安堵とも自嘲ともつかない吐息が、俯いたままの天使の口から零れる。
両手で涙を拭うと、アリアは申し訳なさそうに顔を上げた。
「……私、クライヴの前では泣いてばかりですね…」
「俺は全く構わないが?」
寧ろ自分の前では、地上の守護天使として今までひとりで背負ってきたものも、弱さでさえも、有りのままに見せてほしい。
それが彼の、偽らざる本心だった。
まだ濡れている瞳に軽く唇で触れる。
天使は頬を染め、くすぐったそうに数度瞬きする。しかしその表情はすぐに、困ったような複雑な笑みに変わった。
「…クライヴは私を甘やかし過ぎです」
「そんなことはない。君はいつも、ひとりで頑張り過ぎているからな。
もっと、他の人間に甘えていい」
「……勇者の皆さんに、…ですか?」
「………」
彼女にとって“他の人間”とは、言葉通りの意味なら確かに、勇者達を差すのだろう。
アリアは、普段他者が抱える苦痛に対して聡い分、反動のように、自分に向けられる恋愛感情に関しては時に驚くほど鈍感なことがある。

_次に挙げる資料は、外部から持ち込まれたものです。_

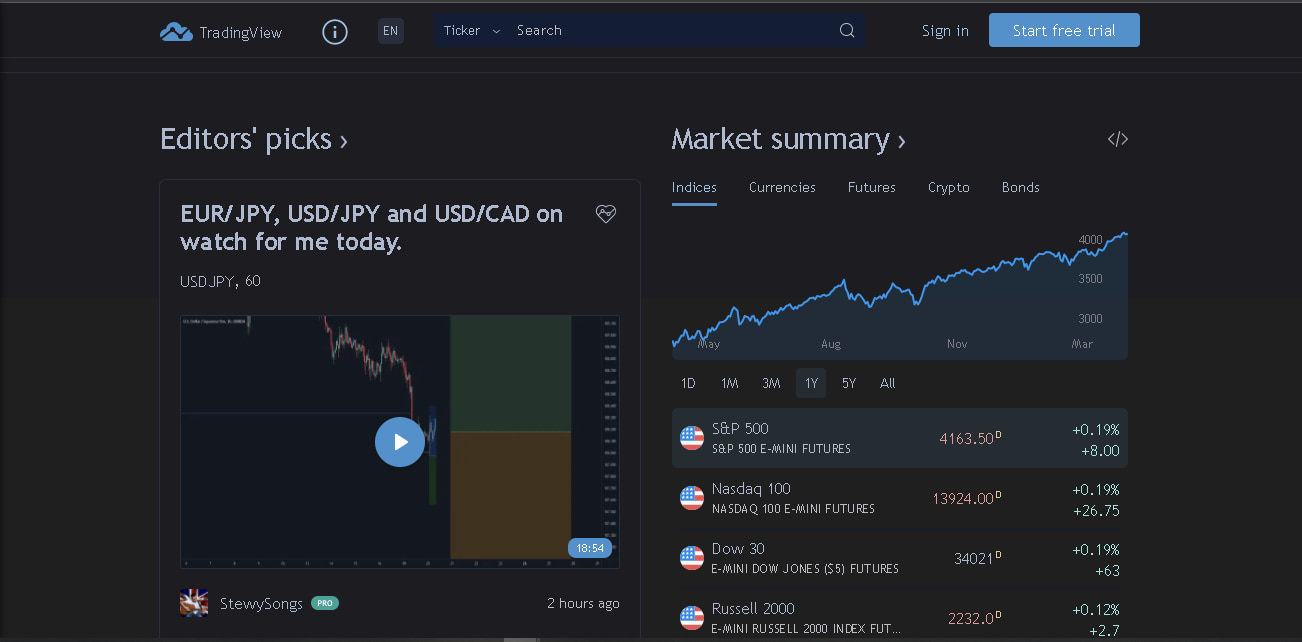Play the USDJPY idea video
The height and width of the screenshot is (642, 1302).
point(400,442)
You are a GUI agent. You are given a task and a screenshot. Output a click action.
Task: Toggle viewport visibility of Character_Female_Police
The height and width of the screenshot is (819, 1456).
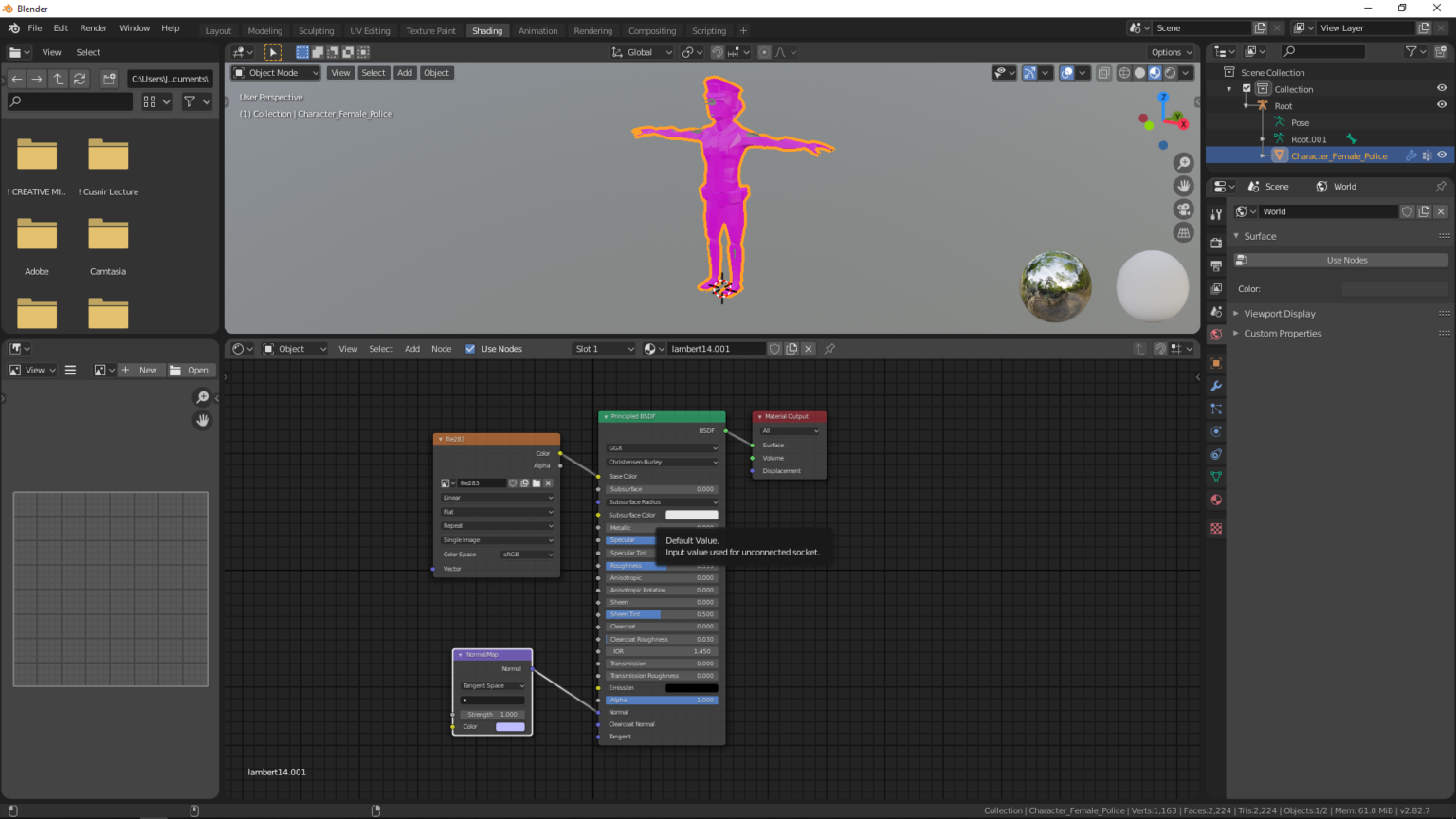[1440, 155]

それが分かっていて、持って回った言い方をしたのが悪いのだろう。
内心かなり苦笑しつつも、クライヴはそう思い直す。
もう、彼女への愛しさを隠す必要など何処にもないのだから…。
「―― 前言撤回だな」
「クライヴ?」
「俺以外の男には、甘えてほしくない…」
「!」
打って変わったストレートな言葉と、真摯な眼差し。それから先刻の自分の勘違いにも気が付いて、真っ赤になった天使はまた下を向いてしまう。
だがしばらくして、
……はい。
腕の中、聞こえた小さな返事(こえ)に、彼はやわらかく微笑った。
互いに、初めての想いには未だ、戸惑いもあって。
それでもこんな風にこれから、少しずつひとつずつ、分かり合っていければいいから……。
―― 愛している…。
彼女が人間(ひと)として地上に降りるまでは告げないと決めた言葉を、心の中だけで静かに呟く。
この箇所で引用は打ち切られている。